Agir dans la région de Sèhouè

     SIN-DO a été créée en 1996, à la suite d'un master sur le thème « Genre et Développement au Bénin », mené par l'actuelle directrice de l'ONG et sa sœur, Flore-Emma Mongbo. Toutes deux ont décidé d'étudier la zone de Sèhouè, région rurale et pauvre du Bénin, déclarée « non crédible ». En effet, cette région était très endettée, surtout vis-à-vis de la Caisse Locale de Crédit Agricole et Mutuel. Les ONG ne voulaient donc pas y intervenir et aucune structure de micro-crédit n'y avait été mise en place. Au cours de leur enquête, les deux sœurs se sont rapprochées des femmes qui leur ont fait part de leur besoin d'accéder au crédit. Elles ont alors commencé à leur donner de petits conseils, pour qu'elles s'organisent en associations puis en tontines. Et c'est ainsi que l'ONG SIN-DO est née pour répondre à aux besoins particuliers des femmes de Sèhouè.

Aider les communautés rurales, notamment les femmes et les enfants, à sortir de la précarité

     SIN-DO a pour mission d'œuvrer pour le développement humain durable au Bénin, à travers différentes actions participatives, avec et pour les couches sociales pauvres, notamment les femmes et les enfants. Pour cela, l'ONG souhaite aider les communautés désavantagées à identifier leurs problèmes et à mener des actions adaptées pour une meilleure satisfaction de leurs besoins économiques et sociaux.

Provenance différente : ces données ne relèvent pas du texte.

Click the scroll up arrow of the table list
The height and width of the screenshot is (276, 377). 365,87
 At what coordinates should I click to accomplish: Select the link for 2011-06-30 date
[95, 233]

Un mode de vie difficile pour les femmes

     La région de Sèhouè se caractérise par de très faibles taux d'alphabétisation et de scolarisation. Les femmes y sont très peu soutenues par leur mari. En effet, celui-ci ne doit pas nécessairement subvenir aux besoins de sa famille. C'est donc la femme qui doit se prendre en charge ainsi que ses enfants : elle doit trouver la nourriture, payer les dépenses de santé, tenir le foyer… Ayant déjà des difficultés pour réunir l'argent nécessaire à une bonne alimentation, il lui est pratiquement impossible de financer la scolarisation de ses enfants.

Différents types de crédit accessibles aux femmes

     Pour l'ONG SIN-DO, le développement de cette région passe nécessairement par l'accès au crédit, afin de permettre aux femmes de mener des AGR.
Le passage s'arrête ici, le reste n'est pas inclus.